I mean, think about it. Who is it we? Does this include the $ 735 million that, according to the World Bank, lives on less than $ 2 a day? Does this include the estimated 5.5 billion people who, according to Oxfam, live on $ 2 to $ 10 a day? Does this include millions of people around the world (only 400,000 at the 2014 People's Climate Walk in New York) doing everything in their power to reduce their own emissions and fight the fossil fuel sector ? Does this include Bill McKibben, the former statesman of the climate movement who wrote his first book on climate change in 1989? How about Greta Thunberg, the 15-year-old girl who is currently on strike at the school in front of the Swedish Parliament to ask her government to implement policies that really end the production, the distribution and consumption of fossil fuels? Does this include indigenous peoples who have lived in harmony with their ecosystems for generations? Does this include our children?

The culprit collective we simply does not invoke to exist.

Look, I understand that the we seems real. The fossil fuel economy, for the moment, provides the structure for what people are doing on this planet. In its inclusions and exclusions, which pose the conditions for the possibility of human action, this seems total, especially from the American point of view of the middle class. But it's not total. And it is certainly not eternal. It requires active reproduction at all times: through subsidies, the construction and repair of its infrastructure, judicial procedures respecting its laws, the protection of its "property" by the army, photos Instagram claiming that its benefits will bring you joy, and so on.

Instead of thinking of climate change as something we always remember that there are millions, even billions of people on this planet who prefer to preserve civilization than to destroy it with climate change, who prefer to end the fuel-based economy fossils rather than continue. These people are not all mobilized, far from it, but they are there. Most people are good.
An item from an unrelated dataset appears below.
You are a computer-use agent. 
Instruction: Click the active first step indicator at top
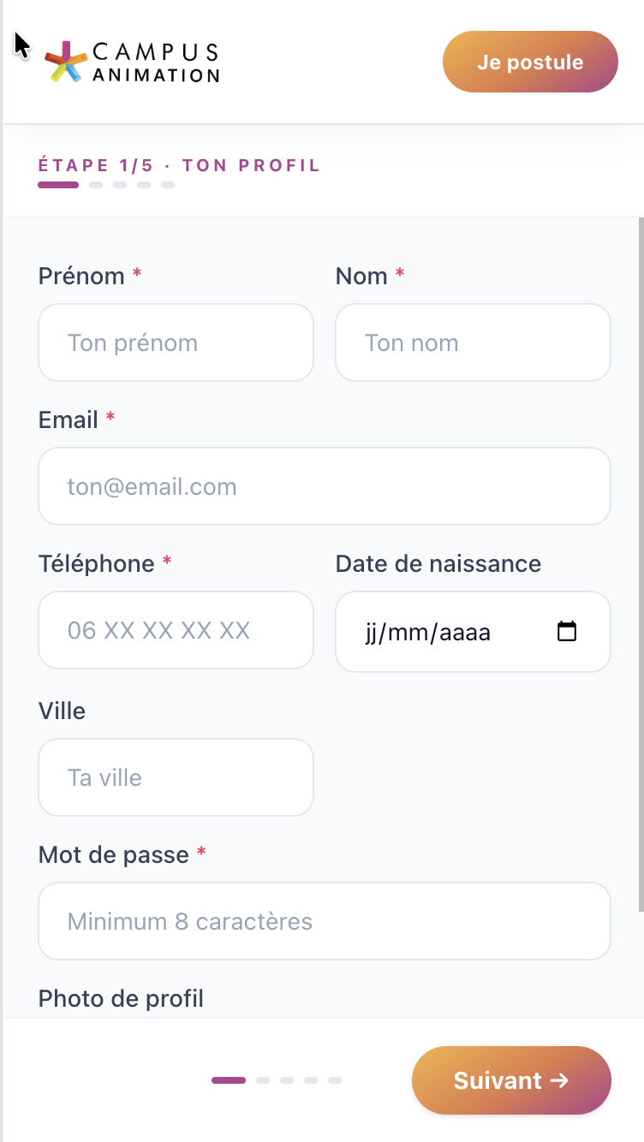coord(58,185)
But also remember that there are others, some of whom lead the world, who seem willing to destroy civilization and let millions of people die for the economy based on the fossil fuels continues now. we know who these people are. we are not these people.
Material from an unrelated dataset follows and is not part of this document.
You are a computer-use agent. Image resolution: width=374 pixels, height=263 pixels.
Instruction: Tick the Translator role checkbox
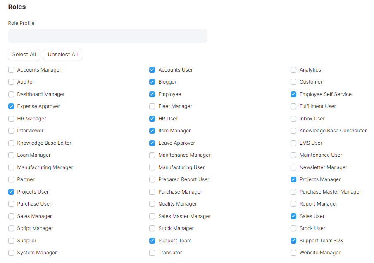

Also remember that there are degrees of complicity. Without structural changes paid collectively, most of us have no choice but to use fossil fuels to a certain extent. As individuals, we must do our best. But the limited choices are not comparable to the thoughtless complicity of the 10% that produce 50% of global emissions each year by taking several long-haul flights for pleasure trips, heating their house instead of putting on a sweater. and driving to replace every few years. Limited choices do not resemble the deep and shameful complicity of many print and television journalists who refuse to mention climate change even in articles on the effects of climate change already reported.

Complicit individuals and institutions should be called and encouraged to change. And the fossil fuel industry must be fought and governments that support the fossil fuel economy must be replaced. But none of us will be effective in this regard if we look at climate change as a reality. we made. Think of climate change as something that we do, instead of something we are prevented from loss, perpetuates the very ideology of the fossil fuel economy that we are trying to transform.
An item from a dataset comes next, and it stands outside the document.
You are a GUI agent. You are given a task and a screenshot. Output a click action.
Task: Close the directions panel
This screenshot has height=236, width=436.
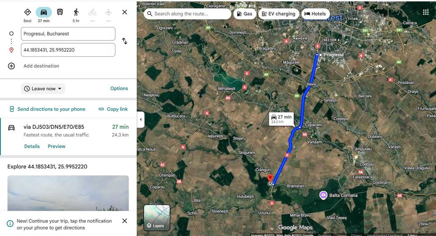tap(125, 12)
Climate change may well make you realize what it means to be human and what your morals are. Well. But always remember: it's a battle against the forces of destruction to save something from this terribly beautiful and quite miraculous world for your children. The fossil fuel industry and the governments that support it are literally trying to stop you from creating a world that works with safe energy. They try to maintain the fossil fuel economy. As for me and the millions of people who want to fight against climate change, I say: we are against them, and we will fight for the expensive life.